The biggest new development, and the one that has received perhaps the most discussion in the cryptocurrency community, is in the topic of range proofs. Range proofs are used in Monero to support confidential transactions and prove that hidden amounts lie within a mathematically acceptable range to prevent certain attacks. However, our current construction uses a substantial amount of space and scales linearly with both the size of the range and the number of outputs in a transaction. A new whitepaper introduced bulletproofs, an alternative construction. Instead of using ring signatures on individual bits of the hidden amount, bulletproofs use a clever polynomial inner product protocol. The benefits for transaction size are significant, since the size of a bulletproof scales only logarithmically with both the size of the range and number of outputs. For a single-output transaction, it reduces the size of the range proof to around a tenth of its current size. For a two-output transaction, the savings are even greater. Unlike many other approaches where size and complexity battle it out, bulletproofs are efficient at verification, depending on optimizations to certain elliptic curve operations that are under investigation. I produced and tested a working Java implementation of linear bulletproofs (an initial simplification by the authors) and logarithmic bulletproofs to demonstrate correctness. Work is ongoing to optimize the logarithmic extension of the code, complete the verification complexity study, and implement efficient bulletproofs in the Monero codebase if so desired.

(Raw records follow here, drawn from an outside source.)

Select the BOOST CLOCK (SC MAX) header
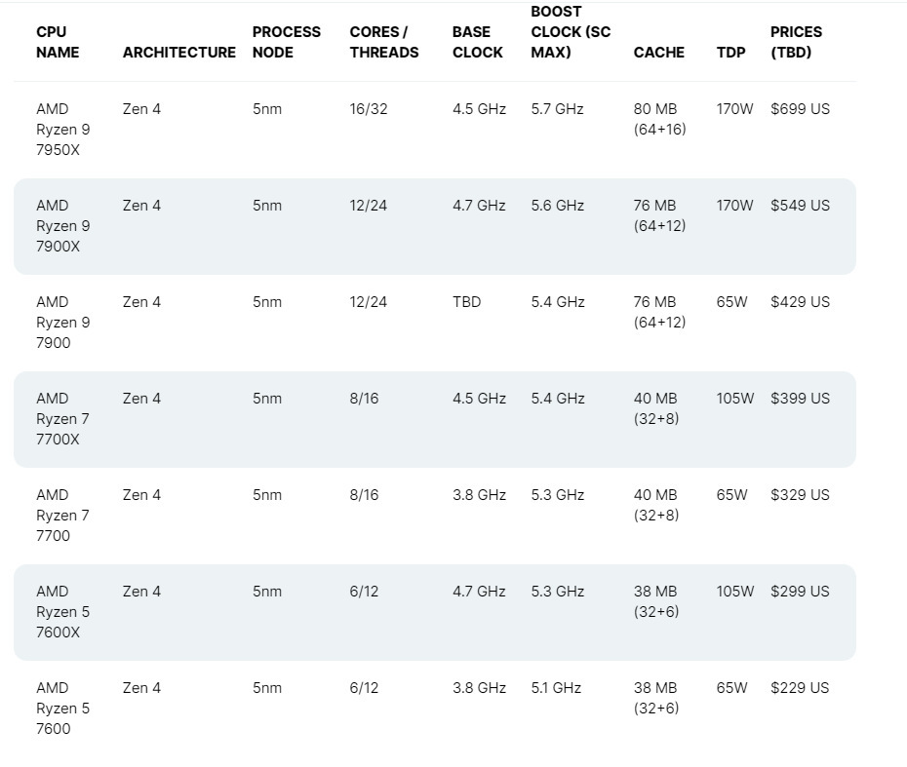 (571, 32)
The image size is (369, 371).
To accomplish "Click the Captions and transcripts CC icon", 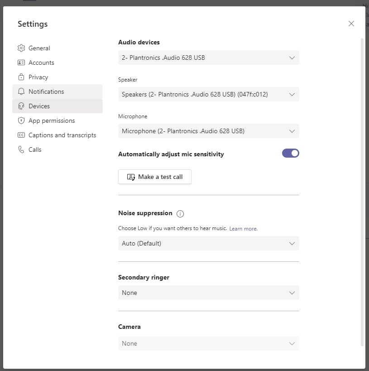I will (x=21, y=135).
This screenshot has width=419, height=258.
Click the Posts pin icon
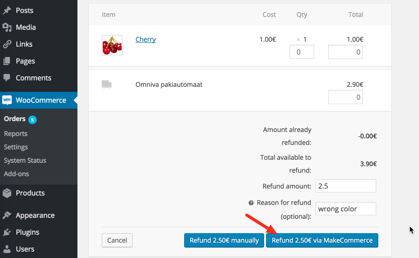pyautogui.click(x=7, y=10)
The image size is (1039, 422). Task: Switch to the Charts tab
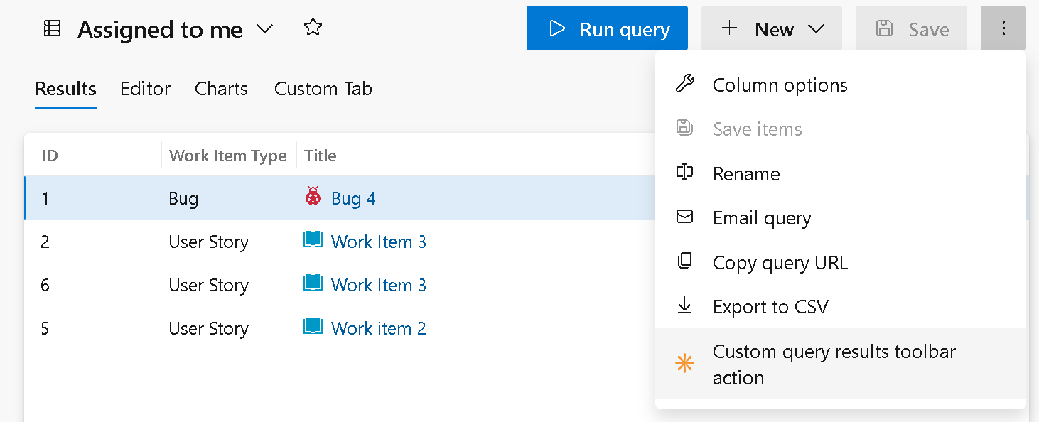(x=220, y=89)
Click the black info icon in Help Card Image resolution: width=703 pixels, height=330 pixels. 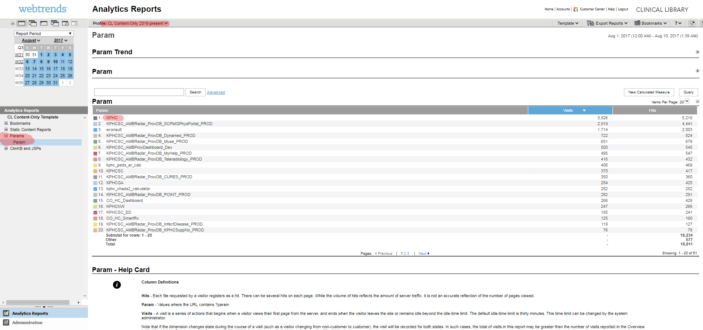(x=117, y=285)
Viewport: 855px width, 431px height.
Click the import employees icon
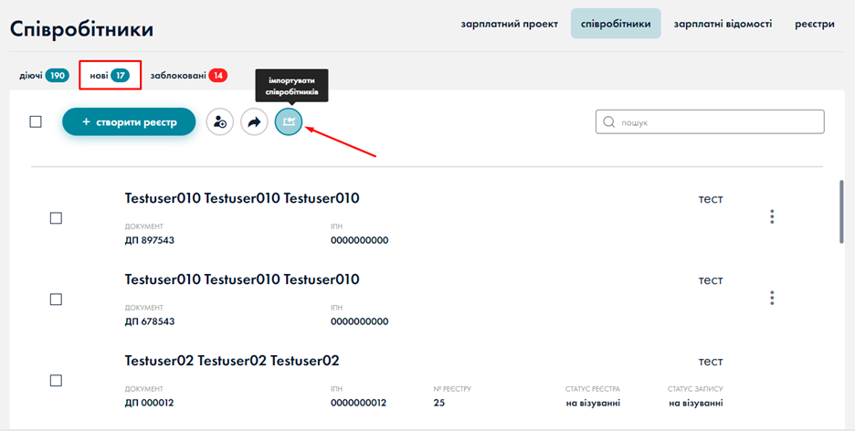289,121
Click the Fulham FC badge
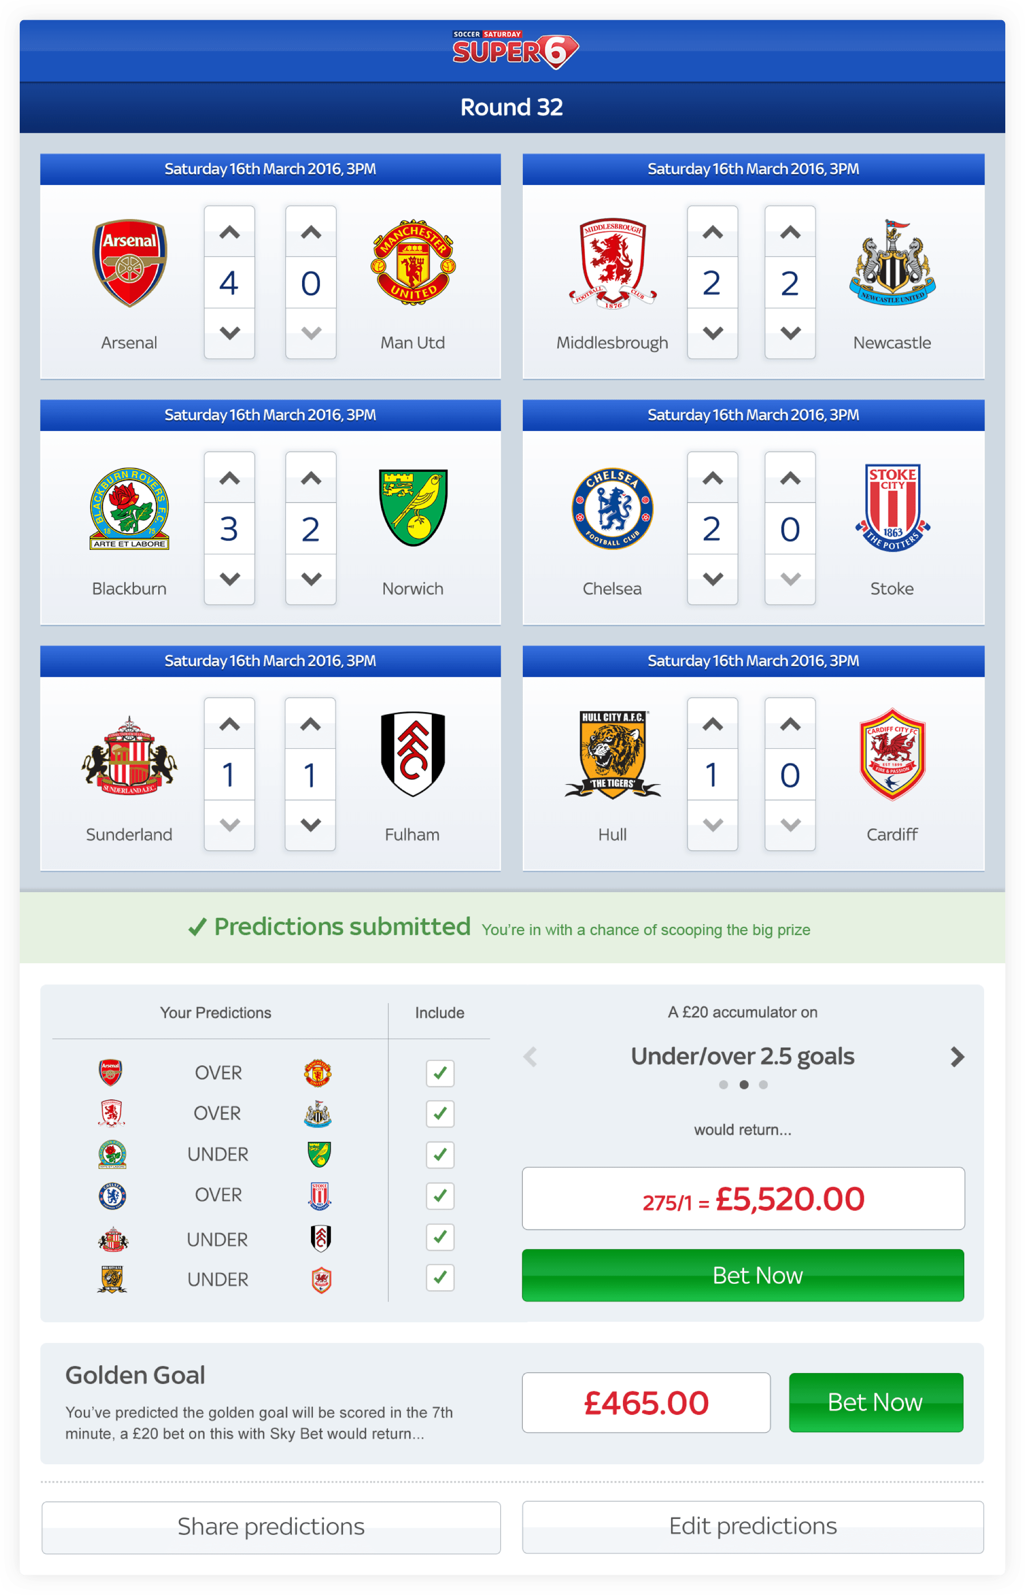The height and width of the screenshot is (1595, 1025). (x=413, y=756)
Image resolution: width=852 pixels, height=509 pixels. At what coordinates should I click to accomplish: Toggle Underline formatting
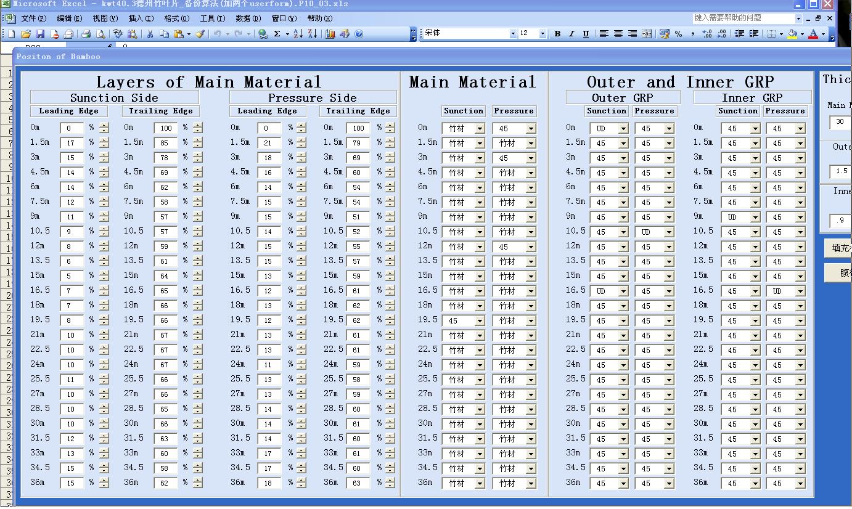click(x=586, y=34)
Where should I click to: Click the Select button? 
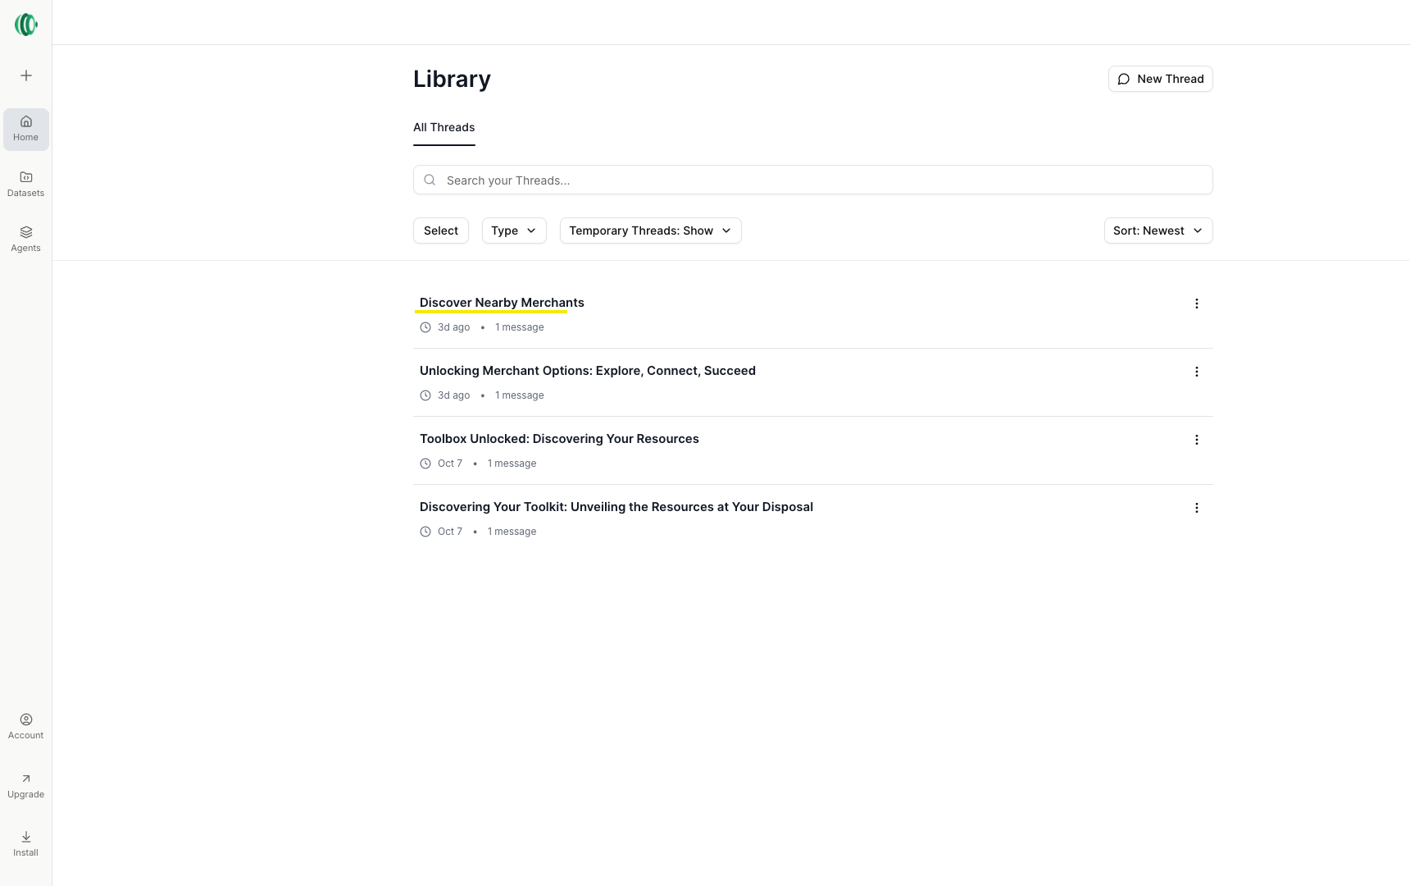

Finally, I and others in the Lab have discussed at length the importance of educational outreach. The cryptocurrency space continues to grow by leaps and bounds, but few students have the opportunity to study it. Cryptocurrencies like Monero are a unique blend of pure cryptography, mathematics of all sorts, clever computer science, and a bit of economics. Engaging new generations of students will help drive cryptocurrencies into the mainstream, which can benefit many different projects like Monero. There are opportunities for our researchers (including me) to conduct short courses of our own design on cryptocurrencies and distributed ledger technologies. I remain in active discussion with several academic organizations to plan such courses, the first of which may occur as early as next summer. It's been the consensus of the community that student outreach is an excellent investment in the future of our technology, and it highlights the fact that Monero supporters want to give back to society in productive ways.

This report ends my current funding period. I am eager and excited to continue work on new developments through March 2018, the work period for the round of funding that was recently completed. My deepest thanks and appreciation are extended to everyone who has offered support! The goodwill and support of the community continue to help the Monero Research Lab bring new and cutting-edge research to the table, now and in the future.

Stay classy!

suraeNoether edited 7 years ago Weight: 0 | Link [ - ]

Just chiming in that this is, in fact, Sarang. I invited him to apply a few weeks ago.

SarangNoether posted 7 years ago Weight: 0 | Link [ - ]

Sarang here again. After #monero-ffs discussions (moved from #monero-research-lab for clarity and sanity), the amount was updated to reflect a smoothing of recent price fluctuations. Comments and suggestions welcome, as always.

unknownids posted 7 years ago Weight: 0 | Link [ - ]

Absolutely! This is great news :D

antw081 posted 7 years ago Weight: 0 | Link [ - ]

Donated.

lethos3 edited 7 years ago Weight: 0 | Link [ - ]

MRL is one of the reasons Monero is the most advanced cryptocurrency and improved massively over cryptonote, I absolutely support the idea.

antw081 edited 7 years ago Weight: 0 | Link [ - ]

10 XMR donated on behalf of muff1nman.

rehrar edited 7 years ago Weight: 0 | Link [ - ]

I am rehrar, and I approve this message.

monerodinero posted 7 years ago Weight: 0 | Link [ - ]

Donated! Welcome aboard Sarang!

andreabdel27 posted 7 years ago Weight: 0 | Link [ - ]

"complete trust in both the underlying mathematics and its implementation" This!!